I do have to say that Ms Weintraub was a trooper and handled the presentation duties extremely well.


Seeing the Black Cat larger than life was a trip. The film tells the story of a newlywed couple who meet Bela Lugosi on a train. He’s traveling to the home of an old “friend” Satanist Boris Karloff. When the couple is in a bus accident they end up at Karloff’s home. They also end up in the middle of a battle between the two horror superstars.

This film is a one of my favorite horror films simply because it creates such wicked tension in the final half. However seeing it larger than life and twice as ugly I realize that a good chunk of the film is very silly. Karloff and Lugosi make lots of declarative statements that imply a back story we don’t know. We don’t know why things happen, like why the couple is traveling beyond Lugosi’s stop they get off the train and get on to a bus with Lugosi. There are these odd moments and pregnant pauses that play differently on the big screen than they do on TV. There is one point where Karloff and Lugosi talk and Karloff speaks but his lips don’t move. It’s very surreal.

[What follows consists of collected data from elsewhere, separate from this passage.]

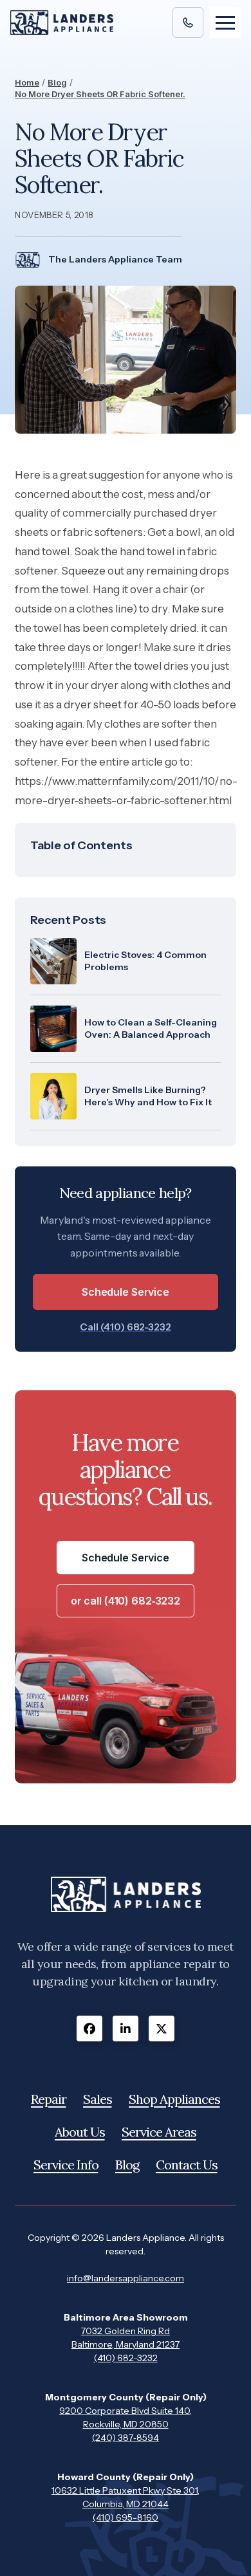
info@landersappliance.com (125, 2278)
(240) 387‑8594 (125, 2437)
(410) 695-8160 (125, 2517)
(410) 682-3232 (126, 2358)
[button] (225, 22)
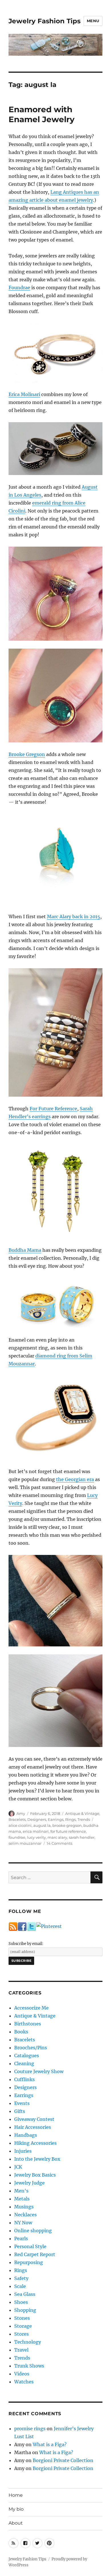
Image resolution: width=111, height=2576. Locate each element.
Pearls (21, 2238)
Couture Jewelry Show (38, 2071)
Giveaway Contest (34, 2119)
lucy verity (36, 1837)
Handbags (25, 2135)
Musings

Seeing the film this way I was very aware for the first time that if you look at the film in pieces the film is not very good. On the other hand how the film comes together in a dream like fashion, especially in the final third, is deeply disturbing. There is something about how we fill in the gaps between the declarative statements and the plot points that is deeply troubling, certainly more troubling than most modern horror films.

New found silliness aside the film really is one of the best of the classic Universal horror films of the period and if you’ve never seen it you should make the effort to do so.